- Born: January 28, 1915 Beijing, China
- Died: November 2, 2009 (aged 94) Washington, D.C., U.S.
- Citizenship: American
- Writing career
- Notable work: Life and Death in Shanghai

Chinese name
- Traditional Chinese: 鄭念
- Simplified Chinese: 郑念

Standard Mandarin
- Hanyu Pinyin: Zhèng Niàn
- Wade–Giles: Cheng Nien

= Nien Cheng =

Chinese author (1915–2009)

Nien Cheng or Zheng Nian (January 28, 1915 - November 2, 2009) was the pen name of Yao Nien-Yuan (姚念媛 (Yáo Niànyuán)). She was a Chinese author known for recounting her experiences during the Cultural Revolution in her memoir Life and Death in Shanghai.

== Biography ==
Cheng was born into a rich landowning family in Beijing. She studied at Yenching University and later went to London to obtain a master's degree at the London School of Economics. She returned to China after graduation.

During her time in London, Cheng also met her husband Kang-chi Cheng and converted to Christianity. Upon their return to China, Kang-chi Cheng joined the Foreign Affairs ministry of the Nationalist government. The couple lived in Australia briefly, setting up an embassy there, and eventually moved to Shanghai. After the Chinese Communist Party came to power in 1949, Kang-chi Cheng served at Shell's office in Shanghai until his death from cancer in 1957. Nien Cheng then joined the company as an adviser. The couple had one daughter named Meiping, but she died under uncertain circumstances when her mother was in prison.

In 1966, Cheng was targeted by the Red Guards and accused of being a British spy, as she was both Western-educated and the widow of a former manager of a foreign firm in Shanghai.

Cheng's memoir documents her account of her subsequent confinement, which lasted for over six years. She managed to endure the tortures and abuses inflicted by the interrogators and never made any false confessions or perjuries. Cheng cited Mao Zedong's teachings to counter her interrogators, frequently turning the tide of the struggle sessions against them. Although the living conditions at the detention house were inhumanly squalid, Cheng still tried to maintain her dignity and keep her appearance decent. In 1973, when offered parole on the basis that her attitude had shown improvement, Cheng resisted leaving the detention house without first receiving official acknowledgment from her captors that she had been unjustly detained.

Upon her release, Cheng was relocated from her spacious home to two bedrooms on the second floor of a two-story building. Cheng continued her life under constant surveillance, including spying by the family on the first floor. When released from jail, Cheng was told that her daughter Meiping Cheng (郑梅萍 (Zhèng Méipíng)) had committed suicide. After Cheng conducted a discreet investigation, she found that this scenario was impossible, and she came to believe that Meiping had been murdered by Maoists after she refused to denounce her mother. The alleged killer of Meiping, a rebel worker named Hu Yongnian, was arrested and given a suspended death sentence by Shanghai authorities in 1980, but he was eventually paroled in 1995.

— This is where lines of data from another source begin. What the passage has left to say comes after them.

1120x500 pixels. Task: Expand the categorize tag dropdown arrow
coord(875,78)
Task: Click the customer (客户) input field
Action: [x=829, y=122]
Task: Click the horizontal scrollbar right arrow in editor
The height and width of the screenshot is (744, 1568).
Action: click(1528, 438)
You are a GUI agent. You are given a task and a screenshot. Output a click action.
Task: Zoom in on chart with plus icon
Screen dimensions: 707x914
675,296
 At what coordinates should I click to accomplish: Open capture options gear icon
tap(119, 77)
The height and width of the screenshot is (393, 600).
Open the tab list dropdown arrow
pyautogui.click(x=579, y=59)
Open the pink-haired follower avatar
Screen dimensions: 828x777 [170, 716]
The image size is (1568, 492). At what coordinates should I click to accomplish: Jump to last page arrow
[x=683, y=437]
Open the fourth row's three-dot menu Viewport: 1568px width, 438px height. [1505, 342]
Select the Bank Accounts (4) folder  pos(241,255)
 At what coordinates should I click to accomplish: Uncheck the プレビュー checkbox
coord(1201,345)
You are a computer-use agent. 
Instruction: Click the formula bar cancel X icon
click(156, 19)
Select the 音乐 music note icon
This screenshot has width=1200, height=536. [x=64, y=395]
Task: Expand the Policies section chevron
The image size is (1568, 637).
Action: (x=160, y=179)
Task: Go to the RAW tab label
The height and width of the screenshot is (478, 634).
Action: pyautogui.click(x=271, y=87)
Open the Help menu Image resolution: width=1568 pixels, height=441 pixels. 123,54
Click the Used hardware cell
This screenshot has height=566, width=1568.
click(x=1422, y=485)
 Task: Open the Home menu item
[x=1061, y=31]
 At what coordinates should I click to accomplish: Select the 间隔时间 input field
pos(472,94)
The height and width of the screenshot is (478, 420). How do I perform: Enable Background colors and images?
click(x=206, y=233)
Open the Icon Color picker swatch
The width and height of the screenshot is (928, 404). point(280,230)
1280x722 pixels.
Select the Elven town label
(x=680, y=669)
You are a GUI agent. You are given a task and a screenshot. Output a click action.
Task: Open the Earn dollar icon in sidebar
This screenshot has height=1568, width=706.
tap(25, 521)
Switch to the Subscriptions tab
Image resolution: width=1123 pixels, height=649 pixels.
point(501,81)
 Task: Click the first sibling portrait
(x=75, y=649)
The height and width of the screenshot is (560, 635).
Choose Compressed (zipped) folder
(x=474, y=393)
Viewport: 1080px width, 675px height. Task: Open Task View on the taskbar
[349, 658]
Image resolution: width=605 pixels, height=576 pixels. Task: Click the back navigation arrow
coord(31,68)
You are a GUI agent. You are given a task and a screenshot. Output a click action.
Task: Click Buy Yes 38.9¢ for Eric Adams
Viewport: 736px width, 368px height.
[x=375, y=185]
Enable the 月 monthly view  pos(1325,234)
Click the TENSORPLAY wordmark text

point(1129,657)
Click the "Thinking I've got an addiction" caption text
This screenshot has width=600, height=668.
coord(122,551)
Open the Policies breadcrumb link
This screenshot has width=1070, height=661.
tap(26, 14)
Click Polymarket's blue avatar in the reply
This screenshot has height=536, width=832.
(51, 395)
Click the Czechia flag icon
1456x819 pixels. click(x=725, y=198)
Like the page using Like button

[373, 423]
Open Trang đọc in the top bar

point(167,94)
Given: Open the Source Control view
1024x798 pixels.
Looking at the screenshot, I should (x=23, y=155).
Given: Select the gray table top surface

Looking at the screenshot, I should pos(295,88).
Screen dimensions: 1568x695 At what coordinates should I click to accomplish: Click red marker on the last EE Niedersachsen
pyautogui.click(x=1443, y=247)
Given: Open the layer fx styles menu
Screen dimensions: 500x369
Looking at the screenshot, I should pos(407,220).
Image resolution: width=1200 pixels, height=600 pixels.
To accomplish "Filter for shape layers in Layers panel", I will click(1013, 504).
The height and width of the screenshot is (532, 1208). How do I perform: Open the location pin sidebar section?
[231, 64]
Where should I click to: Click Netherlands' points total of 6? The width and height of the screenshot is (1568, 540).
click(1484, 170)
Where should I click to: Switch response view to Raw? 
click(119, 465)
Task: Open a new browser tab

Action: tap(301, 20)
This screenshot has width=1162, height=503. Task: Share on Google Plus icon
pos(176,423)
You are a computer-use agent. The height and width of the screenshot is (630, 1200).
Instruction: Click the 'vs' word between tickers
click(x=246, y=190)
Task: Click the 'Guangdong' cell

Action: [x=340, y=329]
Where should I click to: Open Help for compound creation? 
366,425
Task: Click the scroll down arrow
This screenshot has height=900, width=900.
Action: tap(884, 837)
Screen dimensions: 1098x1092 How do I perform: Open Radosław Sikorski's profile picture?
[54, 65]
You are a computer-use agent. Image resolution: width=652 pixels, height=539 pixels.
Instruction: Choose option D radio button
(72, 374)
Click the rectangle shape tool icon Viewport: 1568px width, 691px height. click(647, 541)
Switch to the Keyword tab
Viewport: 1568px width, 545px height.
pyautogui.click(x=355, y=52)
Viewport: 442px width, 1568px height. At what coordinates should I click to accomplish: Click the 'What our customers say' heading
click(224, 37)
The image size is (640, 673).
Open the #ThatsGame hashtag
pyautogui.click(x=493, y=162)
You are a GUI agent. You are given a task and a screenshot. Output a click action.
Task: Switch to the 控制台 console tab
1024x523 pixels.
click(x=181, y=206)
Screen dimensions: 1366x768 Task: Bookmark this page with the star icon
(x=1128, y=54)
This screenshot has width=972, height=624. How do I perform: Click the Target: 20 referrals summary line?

Cheng lived in China until 1980. Using funds that her husband had placed in overseas bank accounts, she first emigrated to Canada and later to Washington, D.C., where she wrote the autobiography. Cheng never returned to China. She stated that the main reason she remained in her self-imposed exile was that she could not bear the constant reminder of her dead daughter at the sight of other young Chinese women. Meanwhile, Cheng also suspected that she was still a constant target of surveillance by the Chinese government. In an interview conducted in 1998, Cheng said she would never return to China until the portrait of Chairman Mao was removed from the gate of Tiananmen Square.

Cheng was a longtime friend of Nelson T. Johnson and his wife. After moving to Washington, D.C., Cheng traveled extensively and was a frequent speaker on the lecture circuit. She was also a close friend of Suzanne Hiltermann-Souloumiac, who encouraged her to write about her experiences. Nien and Suzanne exchanged several letters on Life and Death in Shanghai. Canadian singer Corey Hart recorded an instrumental song inspired by her memoir in his 1990 album Bang!

Cheng died of renal failure in Washington, D.C., on November 2, 2009.